I couldn’t tell you when it first happened. 

I remember looking at my reflection when I was 13. I kept the lights off in the bathroom, because the bright light would sharpen the features that were already hard to look at.

Inches away from the mirror, I criticized the long black hairs above my lip that my ma said no one noticed, the thick little hairs between my brows, and the nose bridge—that was forming weird angles next to my cheeks as it was now growing further from my face. My nose decided it was tired of being flat. 

As I stared at the person in the mirror, I sighed. That person looked so different from the people I saw everyday.

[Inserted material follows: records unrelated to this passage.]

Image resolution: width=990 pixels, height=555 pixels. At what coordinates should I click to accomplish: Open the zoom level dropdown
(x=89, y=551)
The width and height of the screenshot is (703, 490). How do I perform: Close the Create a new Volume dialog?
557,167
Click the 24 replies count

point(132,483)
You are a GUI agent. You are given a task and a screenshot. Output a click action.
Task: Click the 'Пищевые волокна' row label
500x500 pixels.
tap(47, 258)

At 14, I began wearing makeup. I was enthralled with the vintage makeup of the 1940’s—the bedroom eyes that haloed the eyelid, the ruby red lipstick. I began ripping off the little hairs above my lip, and thinning my eyebrows down to delicately arched lines, painting my eyelids with too-light hues. I learned to take control of that person in the mirror.

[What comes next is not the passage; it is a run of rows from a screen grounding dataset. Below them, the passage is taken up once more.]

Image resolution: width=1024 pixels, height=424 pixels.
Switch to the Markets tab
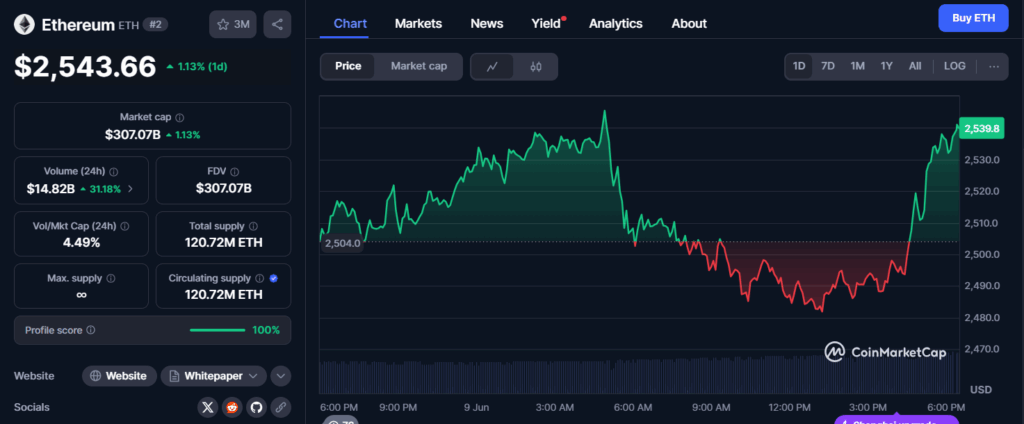[418, 23]
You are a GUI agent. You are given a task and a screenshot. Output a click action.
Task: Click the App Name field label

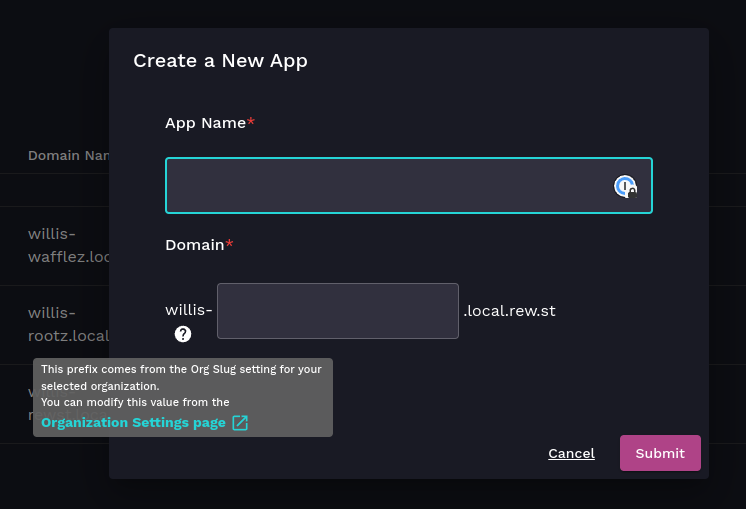[x=205, y=123]
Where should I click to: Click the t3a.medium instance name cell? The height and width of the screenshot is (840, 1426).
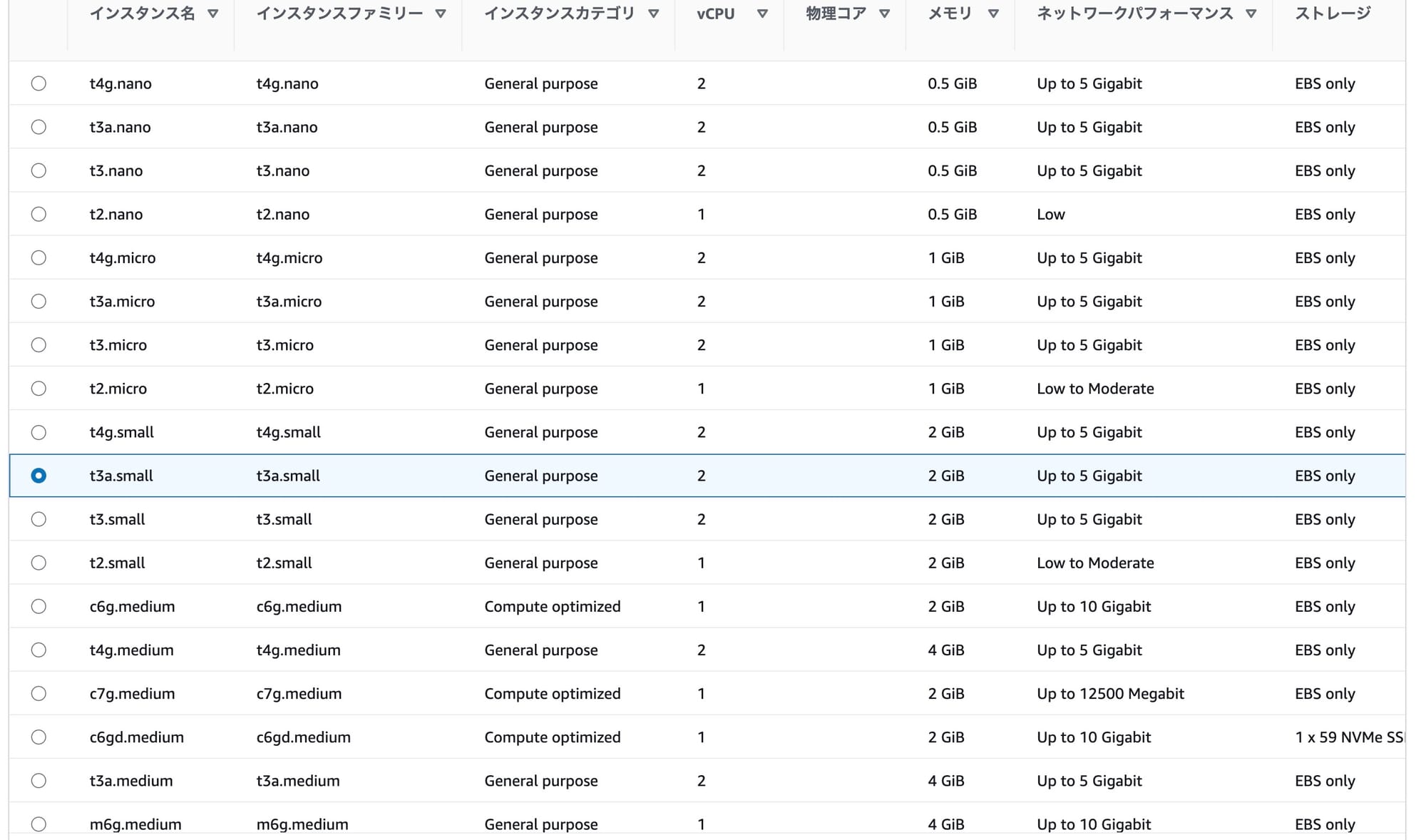point(131,781)
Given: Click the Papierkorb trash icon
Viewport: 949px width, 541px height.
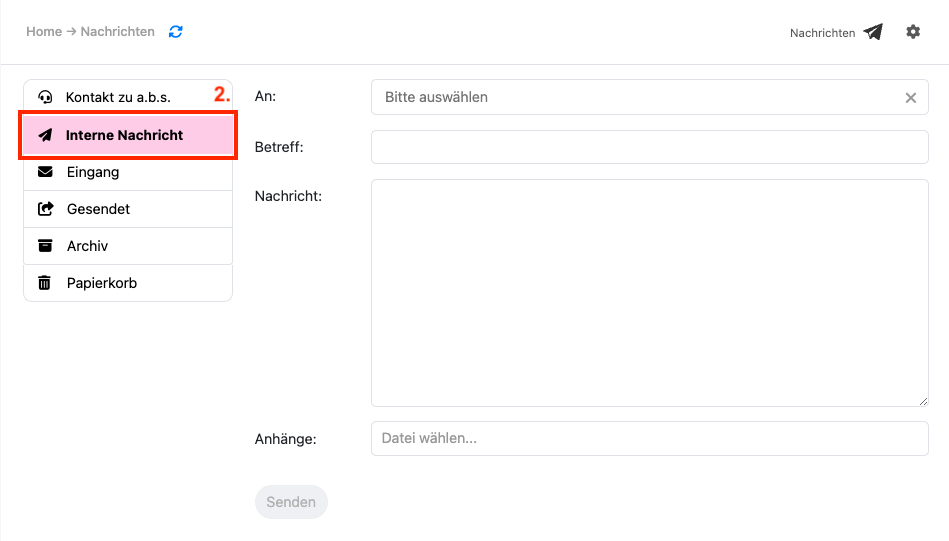Looking at the screenshot, I should (45, 283).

At 15, I wore blue contact lenses. One day during lunch, my best friend Liz was chuckling over an encounter she had with our friends Robbie and Chet. “They said you had the most beautiful blue eyes they’d ever seen—they didn’t know they were fake!” We held our laughing bellies. Although I was pleased to have fooled them, somewhere deep down I felt a sadness clench at the part of my body I was holding. 

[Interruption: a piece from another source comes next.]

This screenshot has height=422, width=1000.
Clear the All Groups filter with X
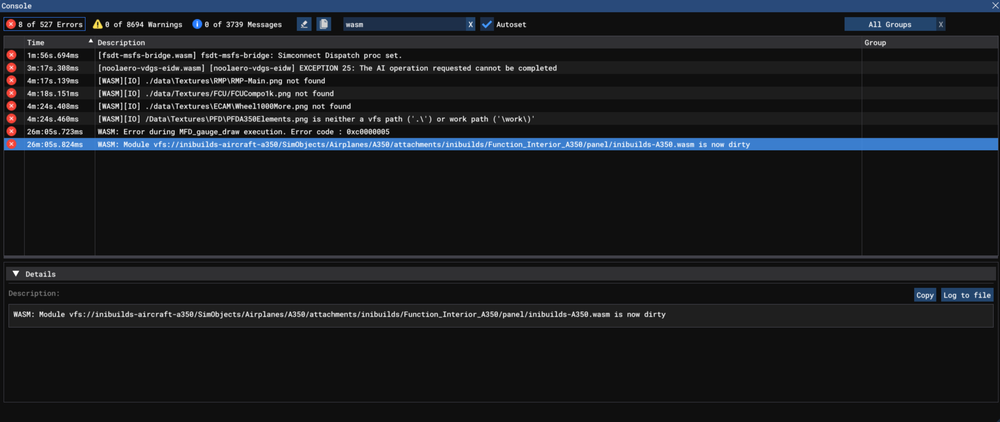(x=940, y=24)
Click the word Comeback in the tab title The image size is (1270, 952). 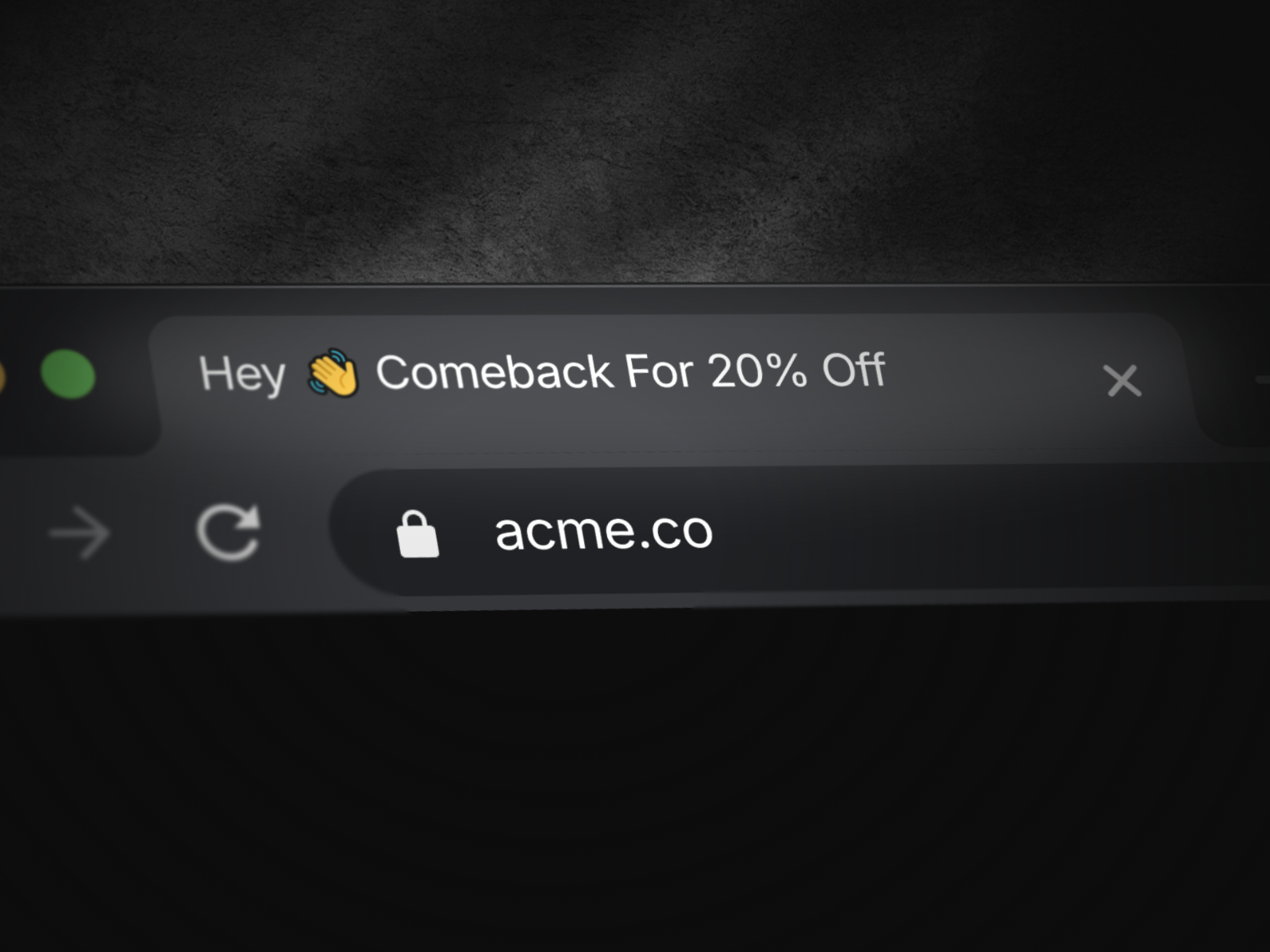495,371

A few years ago at 25, I looked in the mirror one morning. This time, I looked as hard as I had all those years ago when I was 13. I turned on the light, trying to get a better look, examining each quadrant of my bare face with my swollen eyes and disbelief. 

I was hearing the voice of others in my head, “You’re a person of color?”

I’m not sure when I began looking past my almost black eyes, the dark moles on my face, my large mauve lips. I’m not sure when I started looking in the mirror and only seeing a white person.

Today at 28, I am looking at my reflection. As I paint warm rose eyeshadow across my lids, and dab champagne highlighter in the corner of my eyes, I remember the same eyes years ago painted in ivory eyeshadow and masked by blue lenses. 

I don’t know if I trust what I see in the mirror. It’s so easy to look but not see. 

“I started looking in the mirror and only seeing a white person.”
36 x 24 in
Acrylic on panel


April Werle

I am the first born child of an immigrant. My mother immigrated to Montana in the 1990’s after having an arranged marriage with my father. As their mixed-race child, I reflect on my upbringing by visualizing memories and shared family stories through the subtle and effective body language of hands. I am interested in capturing the seemingly-mundane moments of how culture persists and is practiced through generations in the diaspora.